REQUIRED WORK>
Print the records below exactly, from the line containing "700x500 pixels." down to the line containing "Task: Click the", both lines included, and omit every picture.

▬▬▬

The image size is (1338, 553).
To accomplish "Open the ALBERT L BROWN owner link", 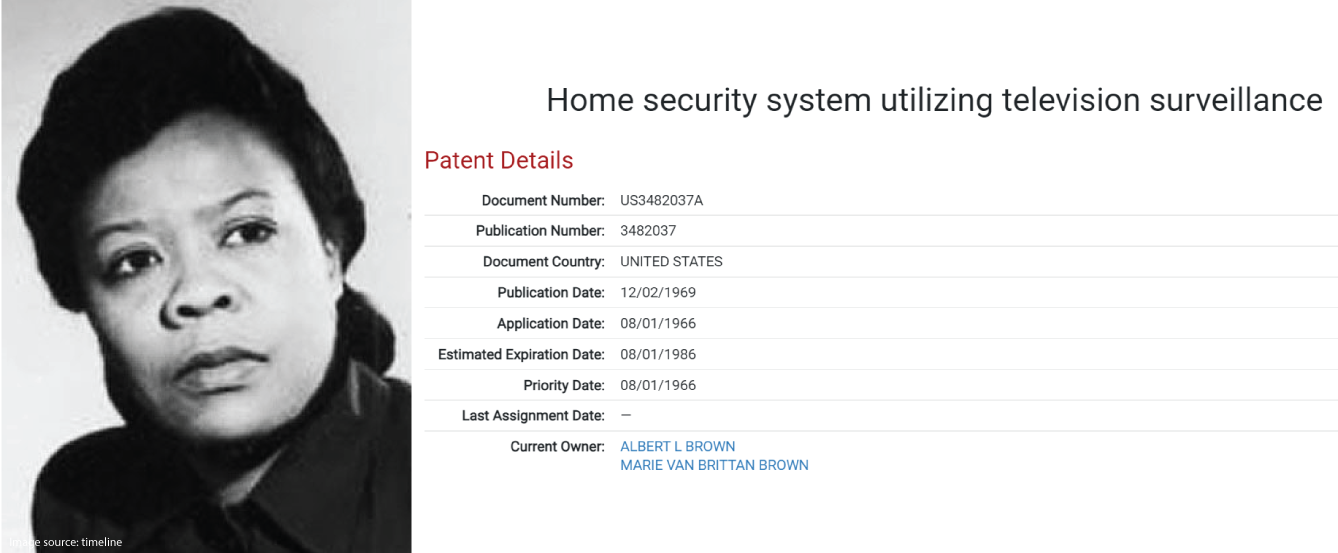I will point(677,446).
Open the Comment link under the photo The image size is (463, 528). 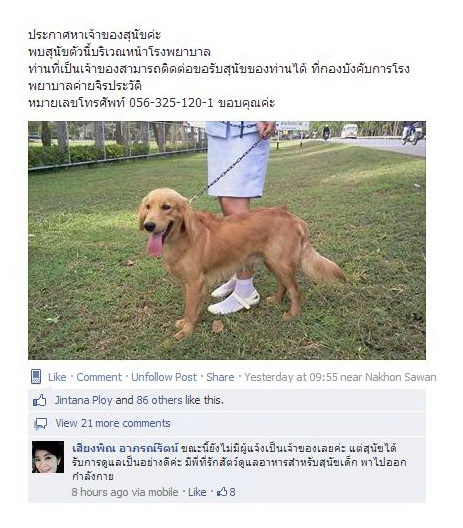(x=99, y=377)
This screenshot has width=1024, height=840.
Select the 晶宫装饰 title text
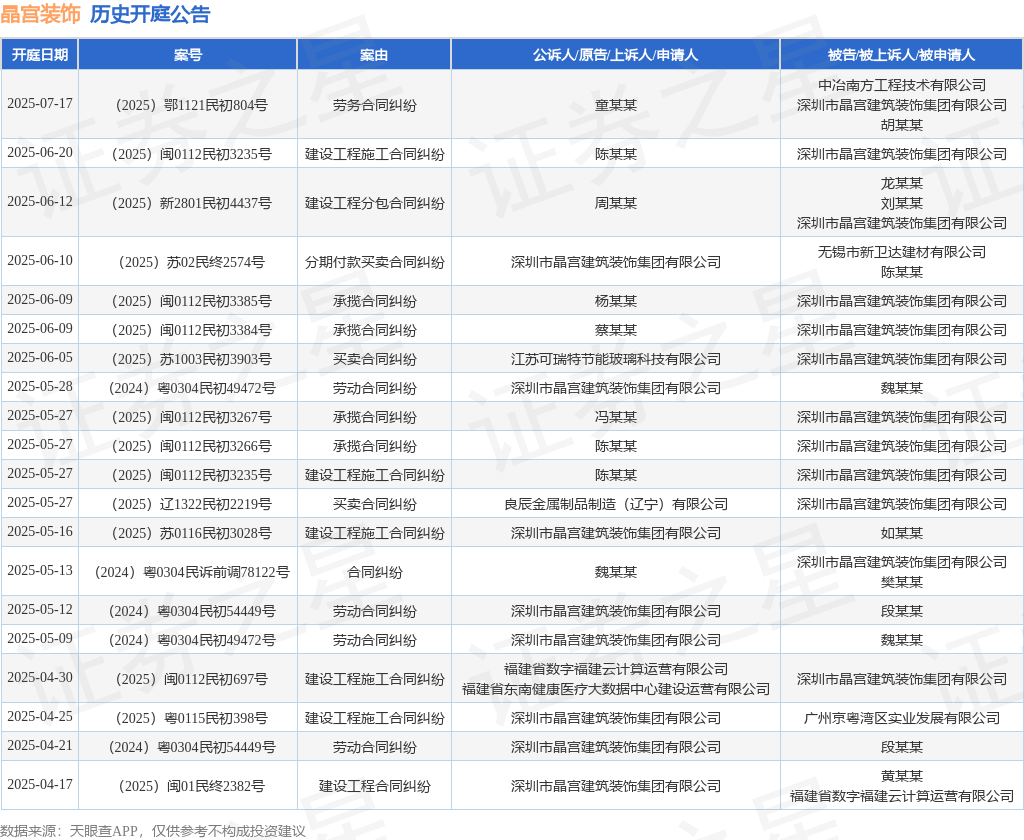tap(40, 14)
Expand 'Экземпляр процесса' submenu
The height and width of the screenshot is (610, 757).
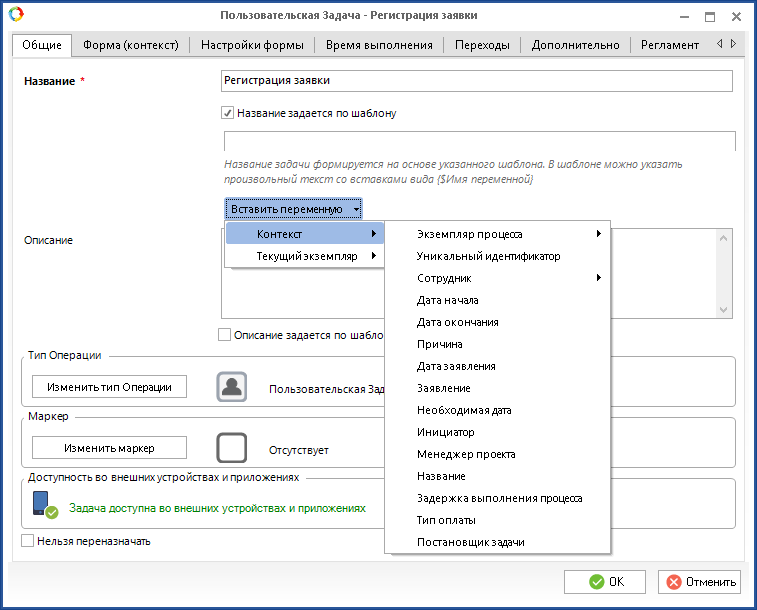(x=497, y=234)
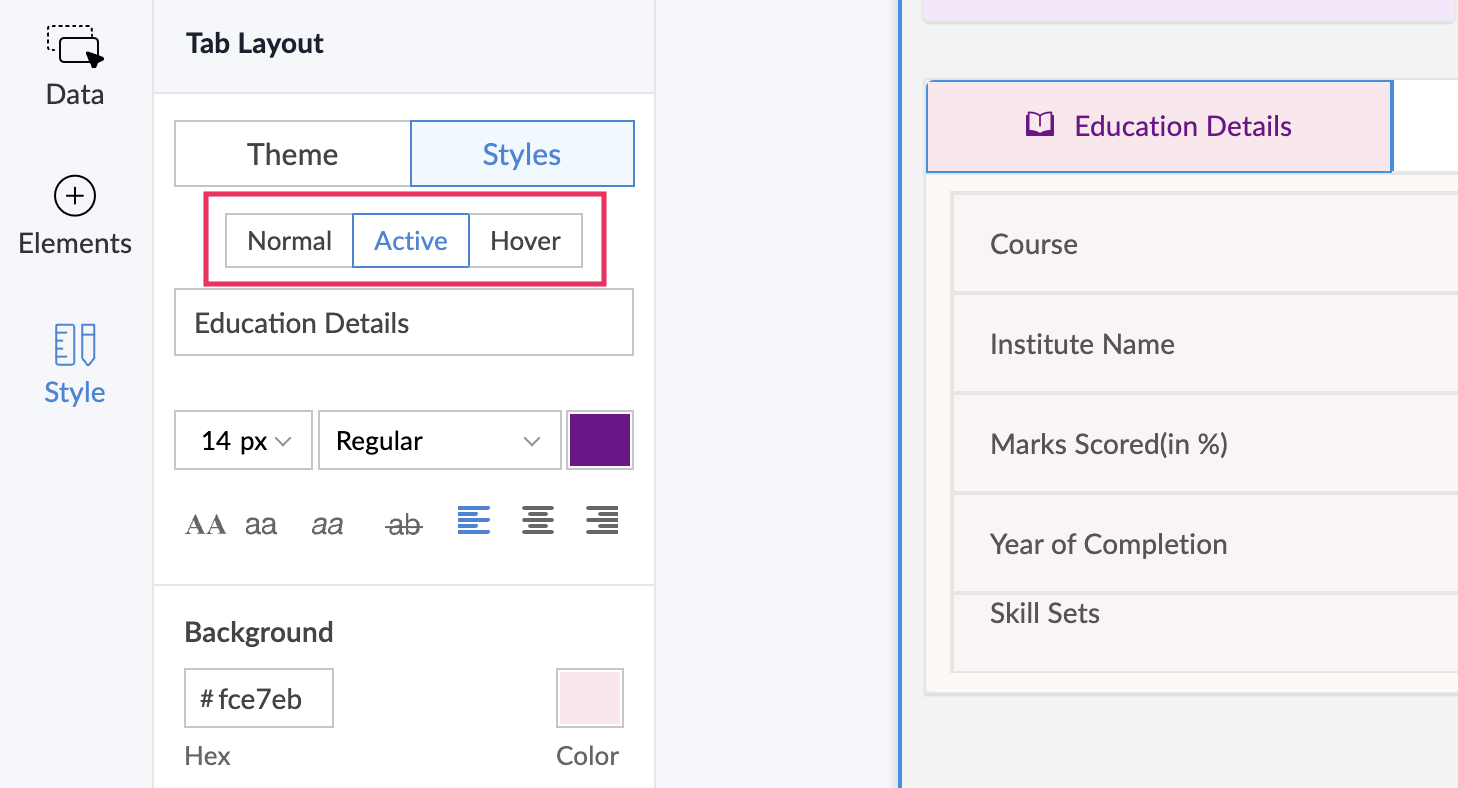Edit the background hex value field
This screenshot has width=1458, height=788.
click(x=260, y=699)

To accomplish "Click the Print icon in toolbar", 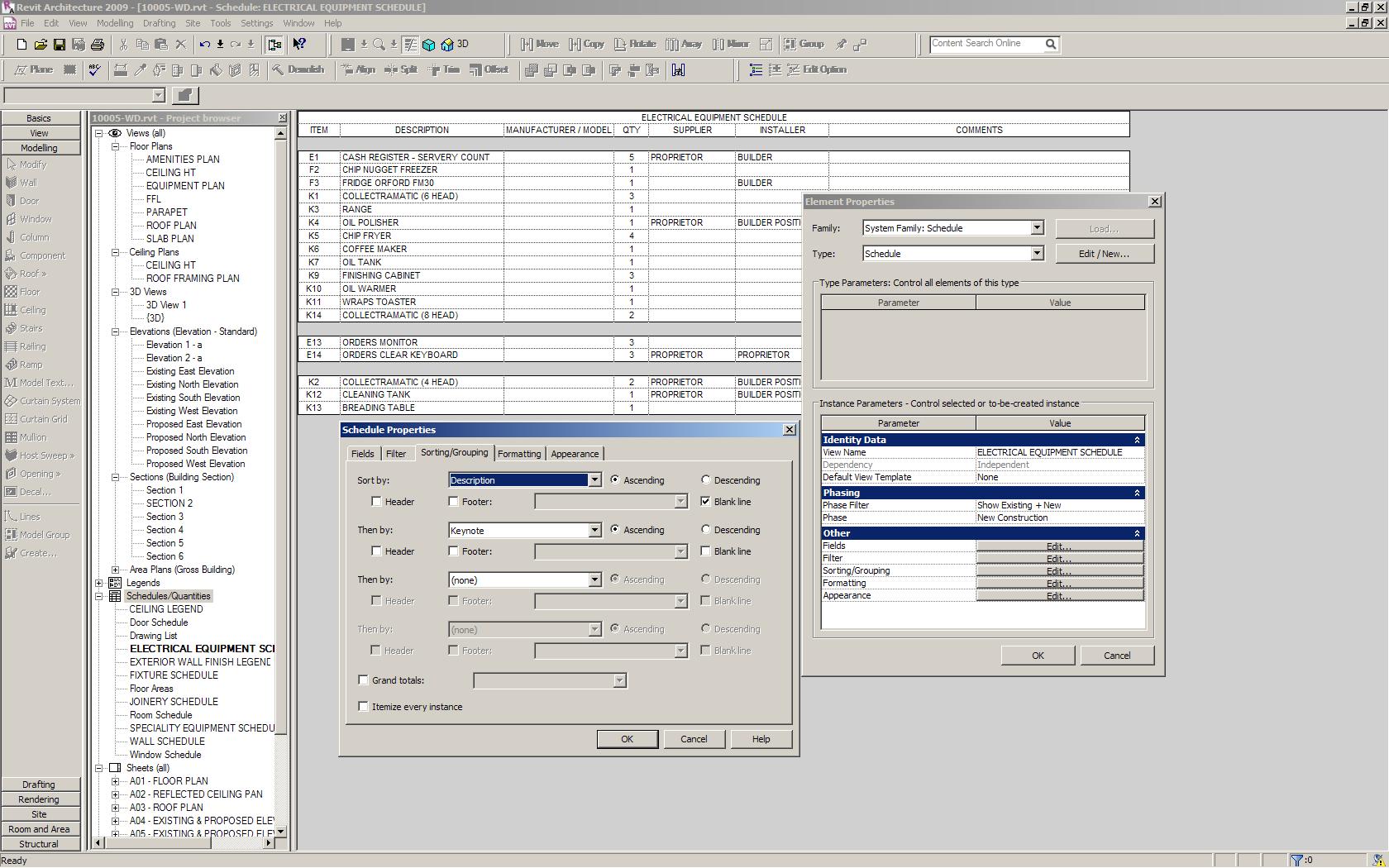I will (x=98, y=45).
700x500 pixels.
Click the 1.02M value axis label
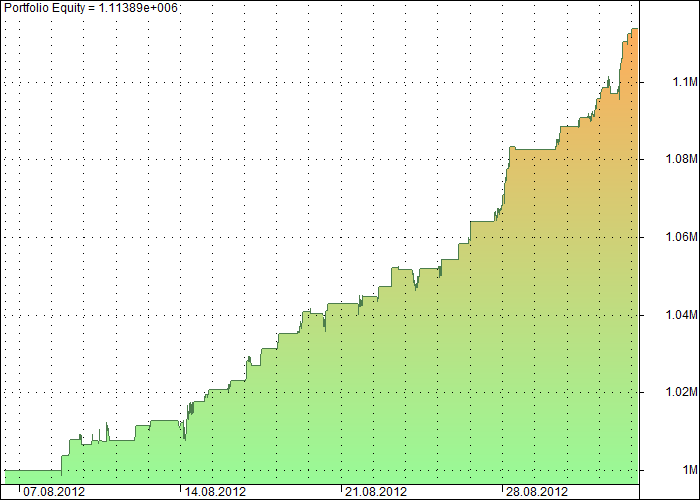click(x=681, y=392)
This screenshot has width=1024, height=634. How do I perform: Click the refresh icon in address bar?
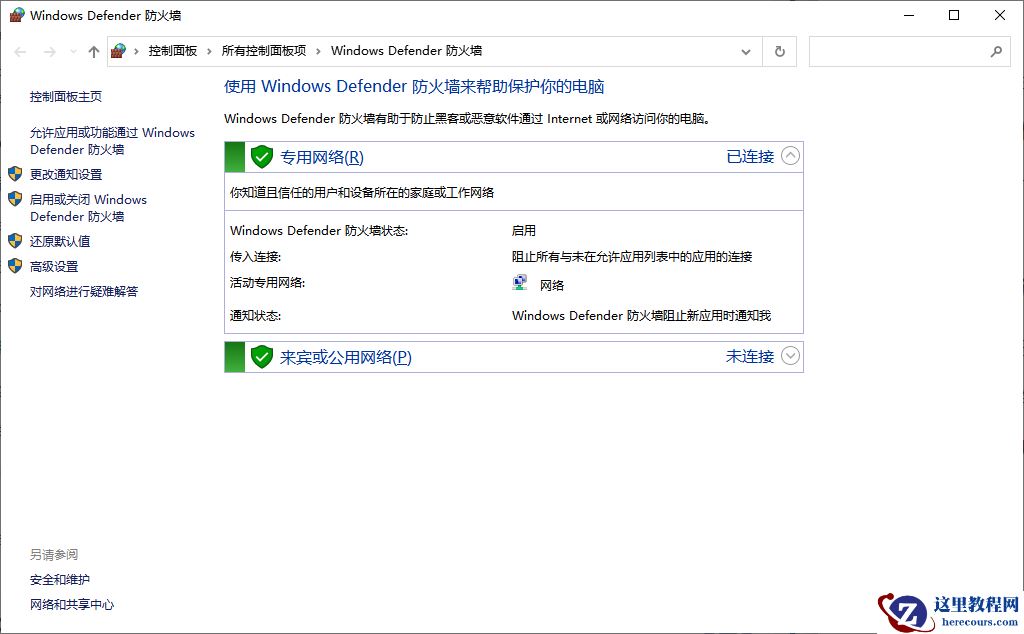779,51
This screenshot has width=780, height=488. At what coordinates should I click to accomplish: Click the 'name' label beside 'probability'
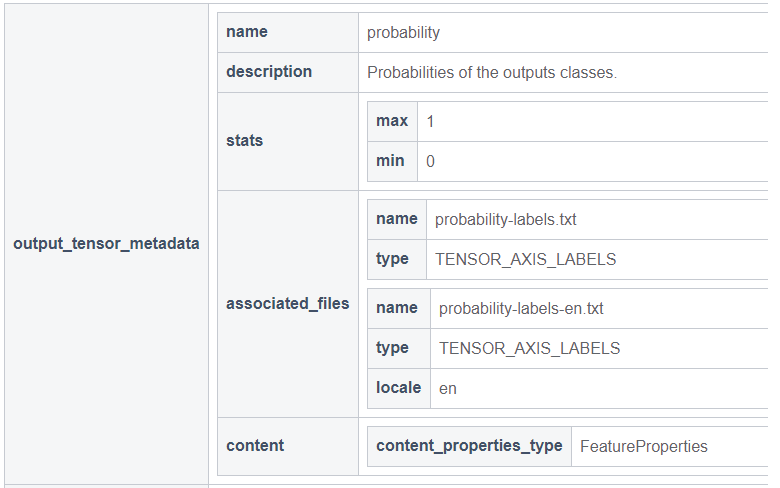click(x=247, y=32)
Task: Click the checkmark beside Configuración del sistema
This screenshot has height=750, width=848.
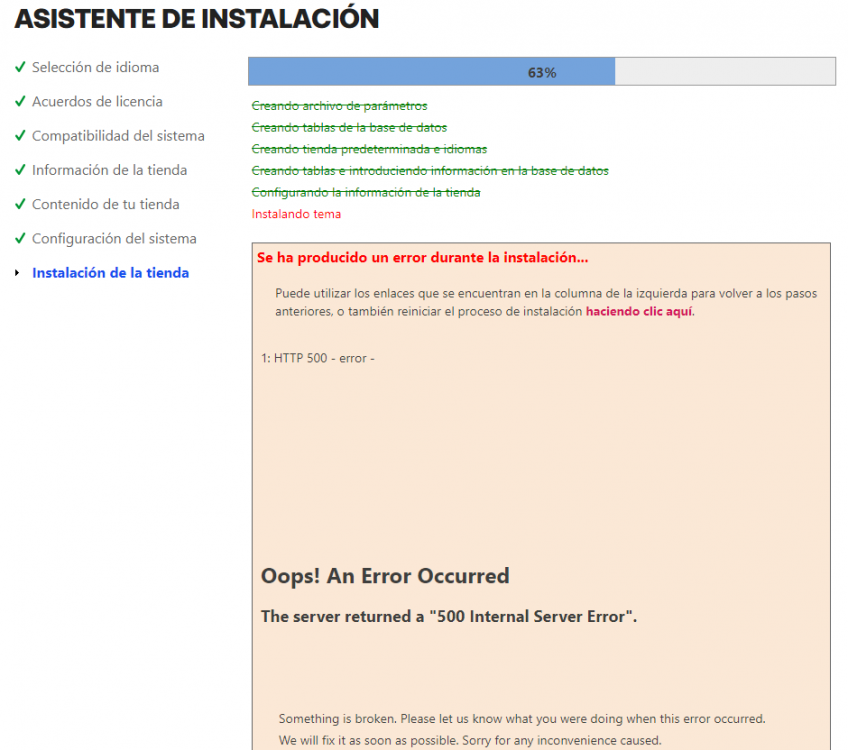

▬▬▬

TASK RESPONSE>
700x500 pixels.
Click the 1.02M value axis label
click(x=681, y=392)
This screenshot has width=1024, height=634. How do I perform: Click the refresh icon in address bar?
779,51
This screenshot has width=780, height=488. At what coordinates should I click to accomplish: Click the 'name' label beside 'probability'
click(x=247, y=32)
Task: Click the checkmark beside Configuración del sistema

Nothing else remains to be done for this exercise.